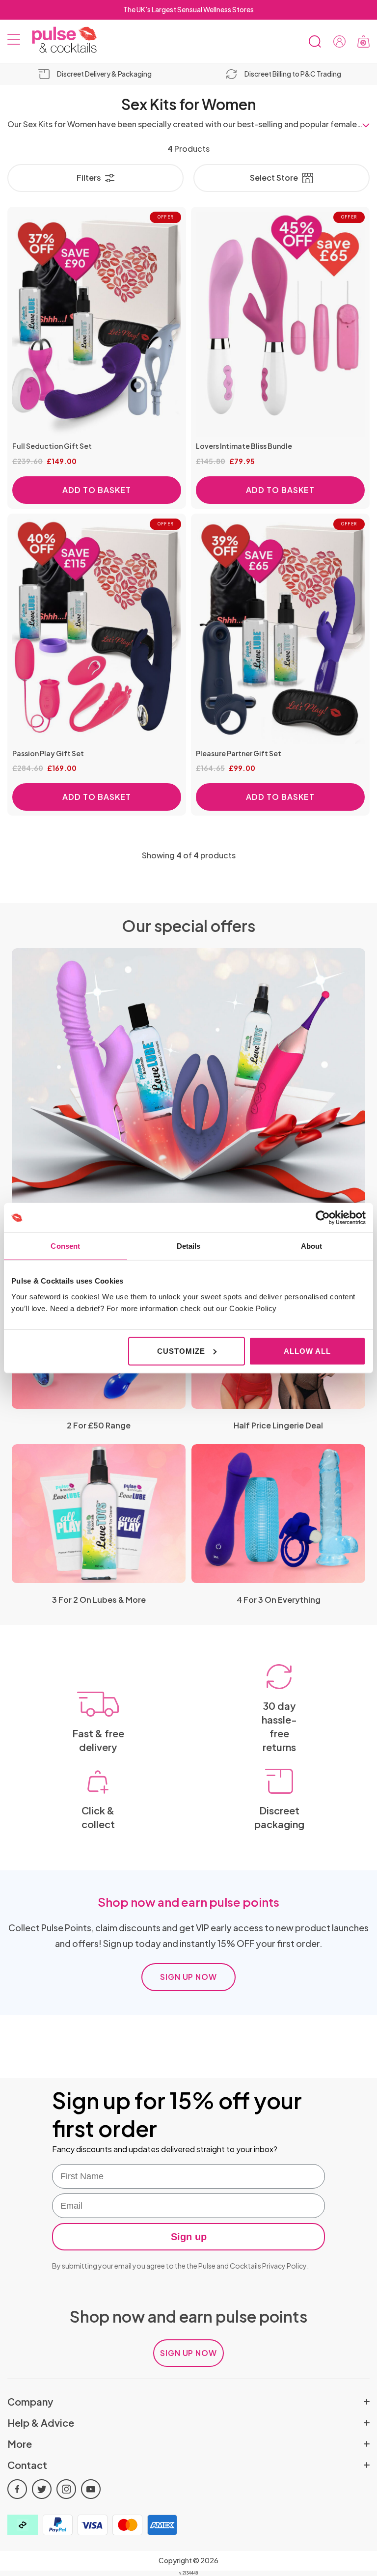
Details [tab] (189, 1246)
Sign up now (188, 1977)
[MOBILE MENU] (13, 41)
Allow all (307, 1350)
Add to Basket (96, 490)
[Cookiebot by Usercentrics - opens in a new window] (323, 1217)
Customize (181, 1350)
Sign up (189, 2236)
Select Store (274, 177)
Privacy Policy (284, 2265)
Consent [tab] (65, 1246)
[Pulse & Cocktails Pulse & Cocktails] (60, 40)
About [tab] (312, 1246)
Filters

* Exercise details
For this exercise, please output exactly the lines above starting at the line with "Sign up now (188, 1977)" and ending at the line with "Privacy Policy (284, 2265)", ends included.

* Response box
Sign up now (188, 1977)
[MOBILE MENU] (13, 41)
Allow all (307, 1350)
Add to Basket (96, 490)
[Cookiebot by Usercentrics - opens in a new window] (323, 1217)
Customize (181, 1350)
Sign up (189, 2236)
Select Store (274, 177)
Privacy Policy (284, 2265)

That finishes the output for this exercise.